Aufgaben:
1. Welchen Betrag muss der Zwergstaat laut dem Kommentar zu Zypern zusammenkratzen?
2. Schreiben Sie aus dem Kommentar zu Zypern wortgetreu ab: Beginnen Sie bei den Worten „Die Banken in“ und hören Sie nach den Worten „Milliarden Euro zusammenkratzen.“ auf.
3. Führen Sie den Kommentar zu Zypern im Anschluss an seinen letzten Satz weiter.

Textvorlage:
++++

Westfalen-Blatt: Das WESTFALEN-BLATT (Bielefeld) zu Zypern

Die Banken in der Republik Zypern sind bis
Dienstag geschlossen. Im Extremfall sperren sie ihre Türen nie wieder
auf. Darum geht es auf der kleinen Insel mit den großen Problemen.
Immerhin kann jeder Zyprer, der Geld braucht, am Automaten täglich
einge hundert Euro abheben – noch. Die Zukunft steht auf des Messers
Schneide. Der Zwergstaat, nicht einmal halb so groß wie
Ostwestfalen-Lippe, muss 5,8 Milliarden Euro zusammenkratzen.
Ansonsten rückt Europa seine bereitliegenden zehn Milliarden Euro
nicht raus. So einfach und so brutal ist die Realität, die die Zyprer
nicht wahr haben wollen. Die »Neue Zürcher Zeitung« kommentierte
gestern offenbar mit klammheimlicher Freude: »Schlaraffenland ist
abgebrannt«. Dabei sollten alle Beteiligten, auch der Finanzplatz
Schweiz, besser Öl auf die Wogen als ins Feuer gießen. Wie groß die
Verzweiflung auf Zypern ist, zeigt die Bereitschaft der orthodoxen
Kirche, alle Klöster zu verpfänden. Die Geste ist ehrenvoll, aber
bringt kaum Gewinn, geschweige denn eine Lösung. Denn es geht um
exorbitant mehr. Wladimir Putin hat Präsident Nikos Anastasiades
abblitzen lassen, der immerhin Lizenzen für die neuen Gasvorkommen
vor der Insel der Aphrodite bieten könnte. Die kalte Abfuhr liegt
daran, dass nach Angaben der Moskauer Wirtschaftspresse die ganz
großen Vermögen russischer und ukrainischer Oligarchen zwar via
Zypern verschoben wurden, aber längst in sichere Steueroasen
abgeflossen sind. Übrig bleiben die zwei größten Banken des Landes.

++++

Vorgegebene Daten:
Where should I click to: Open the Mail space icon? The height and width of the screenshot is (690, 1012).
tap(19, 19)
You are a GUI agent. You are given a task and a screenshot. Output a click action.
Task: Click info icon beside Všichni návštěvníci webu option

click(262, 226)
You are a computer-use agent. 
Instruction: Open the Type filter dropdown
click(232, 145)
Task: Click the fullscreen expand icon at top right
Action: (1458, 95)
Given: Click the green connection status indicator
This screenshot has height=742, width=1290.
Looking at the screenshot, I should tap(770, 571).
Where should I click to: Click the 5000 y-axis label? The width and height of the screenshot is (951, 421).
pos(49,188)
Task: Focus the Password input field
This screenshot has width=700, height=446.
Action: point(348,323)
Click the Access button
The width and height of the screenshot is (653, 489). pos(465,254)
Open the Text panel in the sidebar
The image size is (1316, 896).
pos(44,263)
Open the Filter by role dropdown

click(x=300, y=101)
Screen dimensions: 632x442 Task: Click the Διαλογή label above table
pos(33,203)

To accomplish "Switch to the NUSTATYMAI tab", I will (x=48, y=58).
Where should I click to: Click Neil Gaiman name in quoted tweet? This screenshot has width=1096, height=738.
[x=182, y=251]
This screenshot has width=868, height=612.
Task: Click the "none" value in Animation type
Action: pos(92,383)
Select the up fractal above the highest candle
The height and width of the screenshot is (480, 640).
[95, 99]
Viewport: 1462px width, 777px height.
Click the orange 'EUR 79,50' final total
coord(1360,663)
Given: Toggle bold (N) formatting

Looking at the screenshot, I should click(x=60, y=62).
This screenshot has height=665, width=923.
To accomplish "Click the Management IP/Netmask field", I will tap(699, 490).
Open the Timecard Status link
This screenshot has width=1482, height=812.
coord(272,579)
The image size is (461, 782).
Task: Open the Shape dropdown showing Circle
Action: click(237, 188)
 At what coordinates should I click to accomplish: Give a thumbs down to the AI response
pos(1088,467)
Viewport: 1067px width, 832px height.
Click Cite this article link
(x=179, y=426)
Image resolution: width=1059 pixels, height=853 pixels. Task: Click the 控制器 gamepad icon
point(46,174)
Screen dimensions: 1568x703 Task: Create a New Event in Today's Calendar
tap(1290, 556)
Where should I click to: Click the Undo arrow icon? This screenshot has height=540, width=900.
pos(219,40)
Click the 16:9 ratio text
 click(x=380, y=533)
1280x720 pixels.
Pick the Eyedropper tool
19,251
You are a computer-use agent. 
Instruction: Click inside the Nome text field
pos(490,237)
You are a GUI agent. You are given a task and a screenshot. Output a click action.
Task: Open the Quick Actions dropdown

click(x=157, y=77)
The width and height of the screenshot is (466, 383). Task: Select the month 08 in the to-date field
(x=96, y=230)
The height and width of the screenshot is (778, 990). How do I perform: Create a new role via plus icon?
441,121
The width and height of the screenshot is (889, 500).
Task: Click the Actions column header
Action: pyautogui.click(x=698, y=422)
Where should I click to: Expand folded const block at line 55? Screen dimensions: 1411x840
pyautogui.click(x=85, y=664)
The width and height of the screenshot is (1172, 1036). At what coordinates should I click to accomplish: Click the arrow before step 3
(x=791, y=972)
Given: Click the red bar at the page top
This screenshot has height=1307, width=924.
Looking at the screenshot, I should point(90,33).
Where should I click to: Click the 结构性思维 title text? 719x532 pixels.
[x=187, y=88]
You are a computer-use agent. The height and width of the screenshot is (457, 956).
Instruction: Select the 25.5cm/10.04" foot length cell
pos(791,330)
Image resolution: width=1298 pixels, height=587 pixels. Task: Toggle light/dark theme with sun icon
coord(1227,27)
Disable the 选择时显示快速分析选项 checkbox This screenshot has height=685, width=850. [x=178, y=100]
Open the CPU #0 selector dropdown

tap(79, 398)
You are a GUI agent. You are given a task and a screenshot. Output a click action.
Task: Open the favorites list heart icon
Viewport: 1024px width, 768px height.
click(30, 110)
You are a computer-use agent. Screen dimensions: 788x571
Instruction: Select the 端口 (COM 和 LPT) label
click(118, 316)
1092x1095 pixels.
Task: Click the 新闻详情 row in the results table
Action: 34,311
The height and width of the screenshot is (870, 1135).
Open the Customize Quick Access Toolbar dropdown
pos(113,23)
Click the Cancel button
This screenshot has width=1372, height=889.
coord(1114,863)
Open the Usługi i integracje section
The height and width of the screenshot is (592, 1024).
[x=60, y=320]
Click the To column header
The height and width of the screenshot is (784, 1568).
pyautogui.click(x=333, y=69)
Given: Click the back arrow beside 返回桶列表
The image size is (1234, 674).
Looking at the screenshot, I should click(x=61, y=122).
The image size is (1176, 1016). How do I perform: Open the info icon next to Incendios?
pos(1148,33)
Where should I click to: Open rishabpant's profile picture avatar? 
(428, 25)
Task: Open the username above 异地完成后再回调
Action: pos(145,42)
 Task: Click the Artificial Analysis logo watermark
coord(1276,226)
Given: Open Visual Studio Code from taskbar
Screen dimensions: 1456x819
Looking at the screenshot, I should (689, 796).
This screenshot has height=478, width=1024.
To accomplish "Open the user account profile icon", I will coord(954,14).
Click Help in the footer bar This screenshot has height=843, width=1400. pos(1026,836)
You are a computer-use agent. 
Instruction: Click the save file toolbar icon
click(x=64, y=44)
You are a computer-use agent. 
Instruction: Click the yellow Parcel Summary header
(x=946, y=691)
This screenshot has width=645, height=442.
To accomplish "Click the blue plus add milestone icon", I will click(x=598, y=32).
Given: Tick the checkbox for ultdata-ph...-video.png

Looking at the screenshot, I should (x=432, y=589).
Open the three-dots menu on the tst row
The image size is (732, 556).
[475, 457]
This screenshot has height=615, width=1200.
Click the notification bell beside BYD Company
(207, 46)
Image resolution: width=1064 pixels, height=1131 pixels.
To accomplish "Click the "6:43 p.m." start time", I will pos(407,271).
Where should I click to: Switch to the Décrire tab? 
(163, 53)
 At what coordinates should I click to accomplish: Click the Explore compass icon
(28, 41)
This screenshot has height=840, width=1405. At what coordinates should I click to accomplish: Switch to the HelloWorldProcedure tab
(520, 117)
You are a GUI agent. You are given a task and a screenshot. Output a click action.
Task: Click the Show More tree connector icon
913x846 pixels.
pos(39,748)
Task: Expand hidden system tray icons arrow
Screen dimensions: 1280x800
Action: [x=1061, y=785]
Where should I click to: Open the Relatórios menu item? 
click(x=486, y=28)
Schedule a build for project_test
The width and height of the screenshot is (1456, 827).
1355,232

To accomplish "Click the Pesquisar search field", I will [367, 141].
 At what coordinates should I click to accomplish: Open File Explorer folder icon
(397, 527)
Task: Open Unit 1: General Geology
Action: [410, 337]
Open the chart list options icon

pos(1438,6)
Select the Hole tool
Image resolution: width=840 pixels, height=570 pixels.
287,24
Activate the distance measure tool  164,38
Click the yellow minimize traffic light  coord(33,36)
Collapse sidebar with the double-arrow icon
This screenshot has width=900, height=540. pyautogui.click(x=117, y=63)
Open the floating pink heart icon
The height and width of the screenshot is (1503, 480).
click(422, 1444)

++++

Erwartete Lösungen:
1. 5,8 Milliarden Euro.

2.
Die Banken in der Republik Zypern sind bis
Dienstag geschlossen. Im Extremfall sperren sie ihre Türen nie wieder
auf. Darum geht es auf der kleinen Insel mit den großen Problemen.
Immerhin kann jeder Zyprer, der Geld braucht, am Automaten täglich
einge hundert Euro abheben – noch. Die Zukunft steht auf des Messers
Schneide. Der Zwergstaat, nicht einmal halb so groß wie
Ostwestfalen-Lippe, muss 5,8 Milliarden Euro zusammenkratzen.

3.
Die sind so pleite wie ihr Schuldner Griechenland. Sogar die
Geldeintreiber der Russen-Mafia gehen inzwischen leer aus. Nein, die
russische Karte ist nicht mehr Trumpf. Zyperns Regierung und
Parlament müssen einsehen, dass ihr eindeutiges Nein zur umstrittenen
Zwangsabgabe und damit zu den Brüsseler Milliarden hilflos und dumm
war. Sie wollten Zyperns Geschäftsmodell als Off-Shore-Finanzplatz
retten – dabei war dieser Status schon vor den jüngsten Turbulenzen
Geschichte. In dieser Einschätzung stimmen übrigens
Bundesfinanzminister Wolfgang Schäuble (CDU) und SPD-Fraktionschef
Frank-Walter Steinmeier überein. Schon deshalb ist die nationale
Debatte über Leistungen und Versäumnisse der Bundesregierung
zweitrangig. Bundeskanzlerin Angela Merkel erwartet auf europäischer
Ebene extrem harte Gespräche. Dort könnte ein zweiter Anlauf starten,
um die Bank of Cyprus und die Laiki-Bank in eine geordnete Insolvenz
zu führen. Dann wären alle Einlagen unter 100 000 Euro vollständig
geschützt, weil europäisch abgesichert. Und alle Vermögen darüber
müssten herangezogen werden, und die Eigentümer der Banken würden
bluten – statt der kleinen Leute. Schon in der letzten Woche wollten
die europäischen Finanzminister diese Lösung. Da war Zyperns
Regierung noch dagegen. Inzwischen müssten Präsident und Parlament
klüger sein.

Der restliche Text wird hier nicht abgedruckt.